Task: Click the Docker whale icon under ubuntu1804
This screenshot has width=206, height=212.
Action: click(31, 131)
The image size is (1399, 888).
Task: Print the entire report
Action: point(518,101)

————

Work instructions:
Please return every line of the listing exactly.

Output for this exercise:
Task: Click the Docker whale icon under ubuntu1804
This screenshot has width=206, height=212.
Action: click(31, 131)
The image size is (1399, 888).
Task: Print the entire report
Action: point(518,101)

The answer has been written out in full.